### Exercise data
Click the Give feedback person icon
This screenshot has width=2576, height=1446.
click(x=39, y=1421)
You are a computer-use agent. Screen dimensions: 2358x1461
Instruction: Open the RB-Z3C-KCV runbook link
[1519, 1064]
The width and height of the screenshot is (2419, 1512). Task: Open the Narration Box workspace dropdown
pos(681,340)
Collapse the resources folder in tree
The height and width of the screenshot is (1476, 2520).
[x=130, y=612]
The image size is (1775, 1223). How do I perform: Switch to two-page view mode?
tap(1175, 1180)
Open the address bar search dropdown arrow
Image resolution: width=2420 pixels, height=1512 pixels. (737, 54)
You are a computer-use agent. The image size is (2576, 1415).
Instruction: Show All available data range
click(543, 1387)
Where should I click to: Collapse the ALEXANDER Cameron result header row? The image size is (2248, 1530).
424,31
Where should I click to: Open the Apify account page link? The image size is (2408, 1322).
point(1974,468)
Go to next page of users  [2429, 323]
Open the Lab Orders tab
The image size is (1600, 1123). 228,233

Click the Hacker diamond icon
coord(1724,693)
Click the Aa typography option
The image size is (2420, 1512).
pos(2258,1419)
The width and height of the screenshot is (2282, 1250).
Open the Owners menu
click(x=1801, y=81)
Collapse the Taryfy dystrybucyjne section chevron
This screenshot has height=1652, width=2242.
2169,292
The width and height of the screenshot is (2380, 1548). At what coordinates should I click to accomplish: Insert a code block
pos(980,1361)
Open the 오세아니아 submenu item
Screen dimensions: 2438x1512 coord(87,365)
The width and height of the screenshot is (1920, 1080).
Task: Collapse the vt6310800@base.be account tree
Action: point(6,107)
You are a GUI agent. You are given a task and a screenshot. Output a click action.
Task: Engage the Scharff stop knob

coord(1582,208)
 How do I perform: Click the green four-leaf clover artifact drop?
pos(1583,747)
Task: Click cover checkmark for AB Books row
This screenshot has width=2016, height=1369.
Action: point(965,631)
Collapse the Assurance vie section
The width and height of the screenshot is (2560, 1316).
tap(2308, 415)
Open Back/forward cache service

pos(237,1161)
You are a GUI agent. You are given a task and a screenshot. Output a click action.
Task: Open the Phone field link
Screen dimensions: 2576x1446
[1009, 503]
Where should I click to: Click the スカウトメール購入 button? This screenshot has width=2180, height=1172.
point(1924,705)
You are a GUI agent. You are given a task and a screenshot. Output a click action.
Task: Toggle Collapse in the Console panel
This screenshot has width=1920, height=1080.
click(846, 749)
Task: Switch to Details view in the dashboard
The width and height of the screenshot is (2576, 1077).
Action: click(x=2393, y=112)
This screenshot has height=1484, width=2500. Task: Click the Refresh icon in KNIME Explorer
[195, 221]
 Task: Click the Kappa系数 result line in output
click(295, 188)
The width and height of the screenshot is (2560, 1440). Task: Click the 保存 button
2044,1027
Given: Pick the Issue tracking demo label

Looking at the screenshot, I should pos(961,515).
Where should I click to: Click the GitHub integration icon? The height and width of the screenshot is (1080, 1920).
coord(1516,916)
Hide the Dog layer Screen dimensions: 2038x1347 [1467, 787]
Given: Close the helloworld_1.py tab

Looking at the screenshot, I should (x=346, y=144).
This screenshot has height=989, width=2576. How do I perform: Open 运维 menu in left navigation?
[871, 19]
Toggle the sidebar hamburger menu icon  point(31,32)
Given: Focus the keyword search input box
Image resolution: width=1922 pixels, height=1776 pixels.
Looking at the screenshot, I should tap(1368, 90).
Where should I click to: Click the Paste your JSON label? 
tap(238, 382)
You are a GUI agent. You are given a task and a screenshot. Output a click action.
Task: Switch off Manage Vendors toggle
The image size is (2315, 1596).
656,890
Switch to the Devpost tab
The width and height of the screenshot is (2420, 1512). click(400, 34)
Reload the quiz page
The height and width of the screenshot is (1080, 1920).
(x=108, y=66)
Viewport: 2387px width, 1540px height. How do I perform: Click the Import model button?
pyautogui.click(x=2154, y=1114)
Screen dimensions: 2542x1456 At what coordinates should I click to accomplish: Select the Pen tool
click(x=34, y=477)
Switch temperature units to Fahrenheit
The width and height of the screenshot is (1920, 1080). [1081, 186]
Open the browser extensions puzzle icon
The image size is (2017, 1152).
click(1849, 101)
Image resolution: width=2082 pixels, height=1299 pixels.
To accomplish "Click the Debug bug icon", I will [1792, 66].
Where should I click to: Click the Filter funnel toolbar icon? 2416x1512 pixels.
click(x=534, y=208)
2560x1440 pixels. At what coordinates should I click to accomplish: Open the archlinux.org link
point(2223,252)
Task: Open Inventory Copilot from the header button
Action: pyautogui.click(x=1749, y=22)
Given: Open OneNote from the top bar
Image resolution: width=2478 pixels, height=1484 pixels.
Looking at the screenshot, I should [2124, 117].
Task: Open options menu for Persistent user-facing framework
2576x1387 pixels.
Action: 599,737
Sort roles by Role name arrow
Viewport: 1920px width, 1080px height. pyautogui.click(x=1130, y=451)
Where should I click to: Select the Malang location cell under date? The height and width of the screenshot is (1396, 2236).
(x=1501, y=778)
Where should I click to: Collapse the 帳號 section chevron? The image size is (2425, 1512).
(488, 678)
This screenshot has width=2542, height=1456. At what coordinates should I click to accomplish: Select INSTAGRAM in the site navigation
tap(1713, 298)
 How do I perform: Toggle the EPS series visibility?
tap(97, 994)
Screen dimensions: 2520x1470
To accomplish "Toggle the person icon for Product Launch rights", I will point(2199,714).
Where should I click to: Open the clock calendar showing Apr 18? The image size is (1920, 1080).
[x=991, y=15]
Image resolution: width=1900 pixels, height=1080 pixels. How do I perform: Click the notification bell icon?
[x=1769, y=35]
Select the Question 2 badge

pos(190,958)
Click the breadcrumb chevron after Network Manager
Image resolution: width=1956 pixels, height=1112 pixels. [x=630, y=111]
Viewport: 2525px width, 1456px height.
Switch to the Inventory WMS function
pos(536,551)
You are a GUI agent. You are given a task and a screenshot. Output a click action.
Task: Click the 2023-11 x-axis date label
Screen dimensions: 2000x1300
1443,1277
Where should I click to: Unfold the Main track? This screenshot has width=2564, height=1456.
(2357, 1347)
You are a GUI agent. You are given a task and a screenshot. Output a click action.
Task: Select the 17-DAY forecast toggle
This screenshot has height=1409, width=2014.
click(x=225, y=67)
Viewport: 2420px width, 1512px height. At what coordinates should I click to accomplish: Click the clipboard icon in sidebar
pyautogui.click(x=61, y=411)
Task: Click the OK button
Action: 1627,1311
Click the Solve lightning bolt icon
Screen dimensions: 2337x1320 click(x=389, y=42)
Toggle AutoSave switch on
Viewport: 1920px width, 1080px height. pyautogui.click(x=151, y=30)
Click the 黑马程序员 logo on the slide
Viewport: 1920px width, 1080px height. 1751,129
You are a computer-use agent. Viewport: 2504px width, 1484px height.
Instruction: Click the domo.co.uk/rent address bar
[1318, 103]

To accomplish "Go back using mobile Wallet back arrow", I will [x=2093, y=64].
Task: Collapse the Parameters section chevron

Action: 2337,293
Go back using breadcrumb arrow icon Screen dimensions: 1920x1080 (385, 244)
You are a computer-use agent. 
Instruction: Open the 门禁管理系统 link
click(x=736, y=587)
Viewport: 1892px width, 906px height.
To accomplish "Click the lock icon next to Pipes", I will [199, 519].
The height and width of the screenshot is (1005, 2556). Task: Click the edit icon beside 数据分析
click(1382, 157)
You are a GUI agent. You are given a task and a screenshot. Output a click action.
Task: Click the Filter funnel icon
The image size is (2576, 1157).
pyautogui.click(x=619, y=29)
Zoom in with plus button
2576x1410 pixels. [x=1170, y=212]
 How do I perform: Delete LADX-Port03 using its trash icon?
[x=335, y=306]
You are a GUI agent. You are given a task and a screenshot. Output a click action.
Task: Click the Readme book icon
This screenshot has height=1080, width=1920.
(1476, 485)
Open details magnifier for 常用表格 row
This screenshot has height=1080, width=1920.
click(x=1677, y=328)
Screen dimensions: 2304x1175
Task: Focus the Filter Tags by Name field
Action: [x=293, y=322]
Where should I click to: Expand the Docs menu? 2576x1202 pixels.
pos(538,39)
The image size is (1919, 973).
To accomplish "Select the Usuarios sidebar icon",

### Task prompt
Lines in the data containing the string "person" are to be counted; give that number alone.

### Solved exercise
2